● **EXERCISE OBJECTIVE**
Output every row below as a numbered list, leaving out blank lines and the pictures.
== == ==
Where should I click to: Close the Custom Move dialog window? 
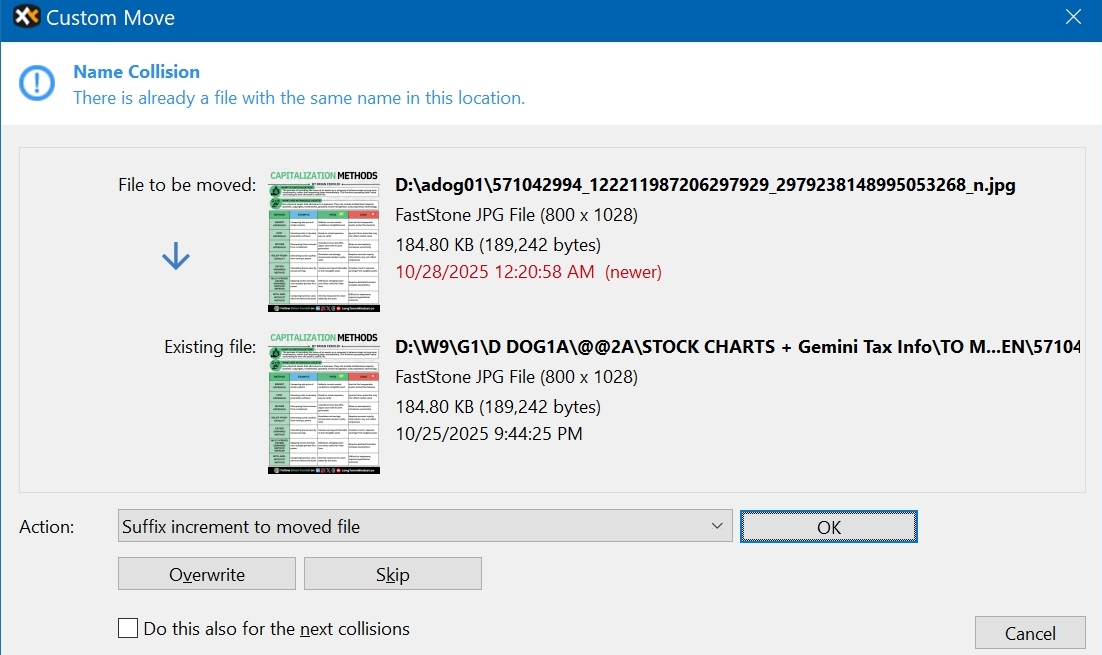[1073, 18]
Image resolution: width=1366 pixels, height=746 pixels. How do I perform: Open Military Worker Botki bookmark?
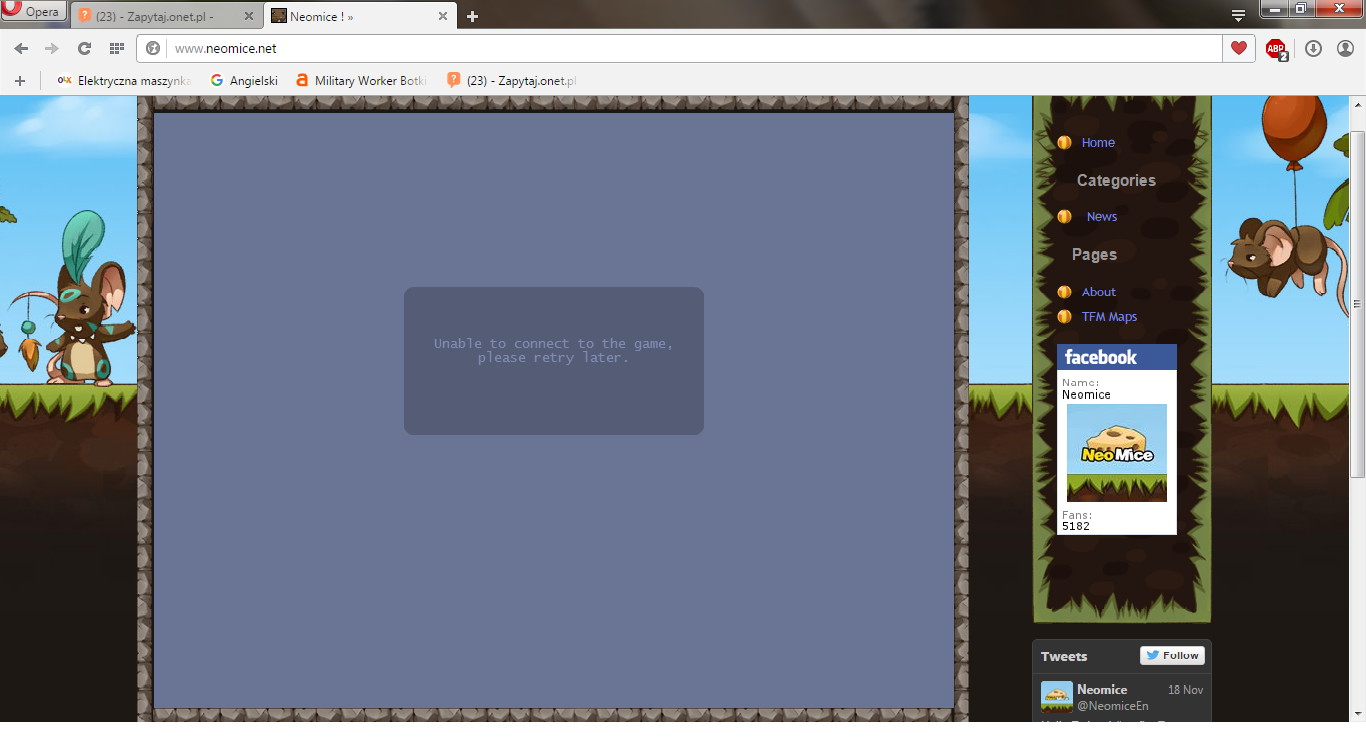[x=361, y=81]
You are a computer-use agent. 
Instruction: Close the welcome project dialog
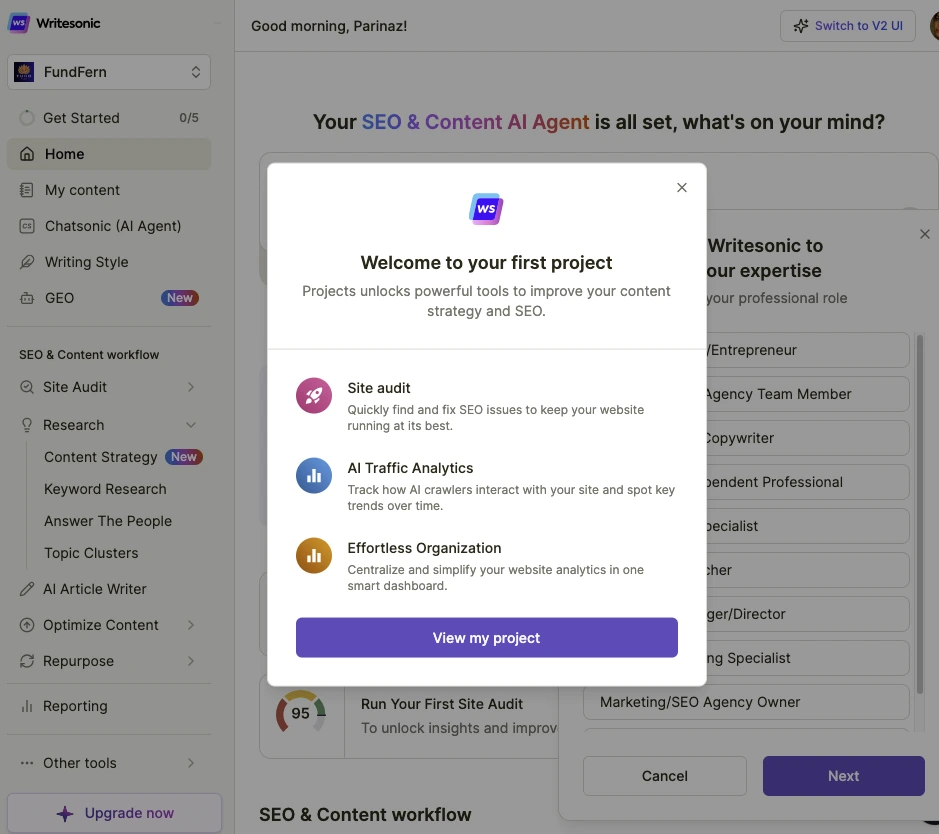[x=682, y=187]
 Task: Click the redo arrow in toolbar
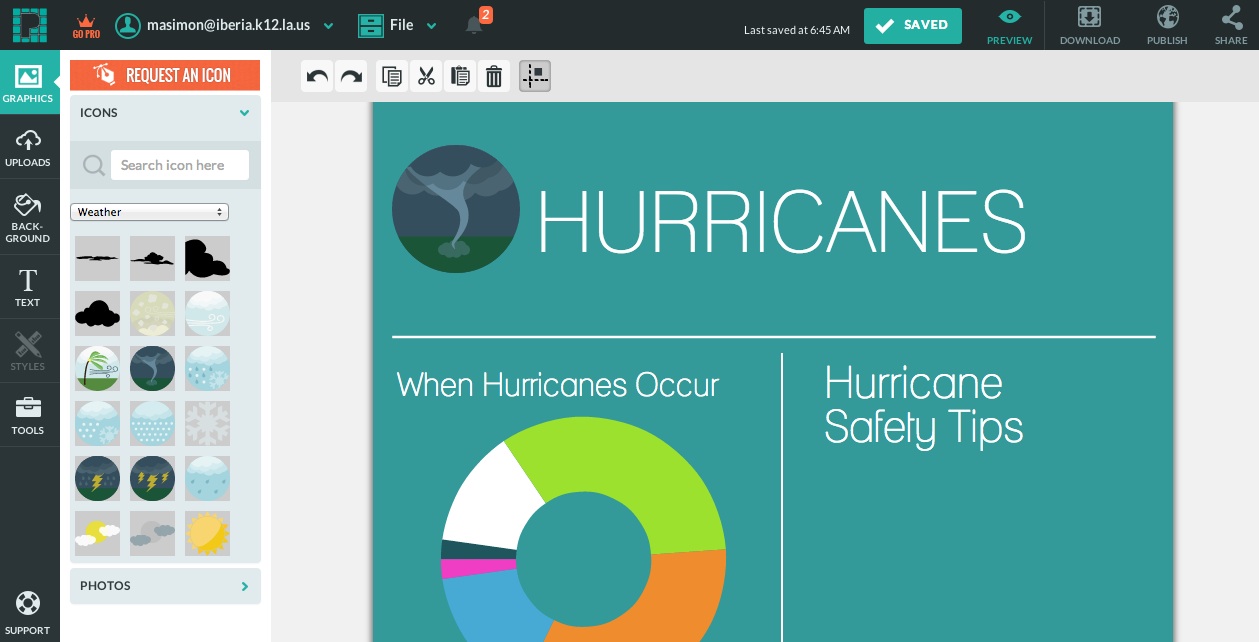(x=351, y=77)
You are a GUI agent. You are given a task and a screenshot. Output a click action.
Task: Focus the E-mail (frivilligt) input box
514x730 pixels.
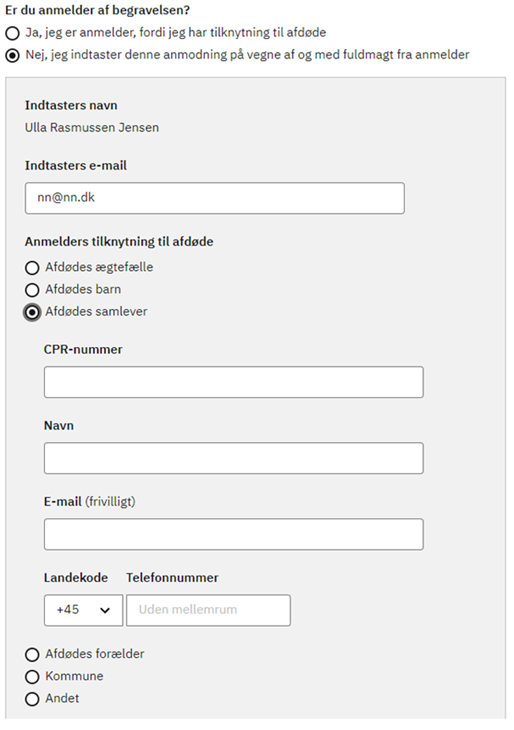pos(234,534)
== == ==
● **FINAL RESULT**
1. Where should I click to: Close the Custom Move dialog window? 
2. [1073, 18]
3. Image resolution: width=1366 pixels, height=746 pixels. How do I perform: Open Military Worker Botki bookmark?
4. [x=361, y=81]
5. You are a computer-use agent. 
6. Instruction: Close the welcome project dialog
7. [x=682, y=187]
8.  Task: Click the redo arrow in toolbar
9. (x=351, y=77)
10. You are a GUI agent. You are given a task and a screenshot. Output a click action.
11. Task: Focus the E-mail (frivilligt) input box
12. 514x730 pixels.
13. pos(234,534)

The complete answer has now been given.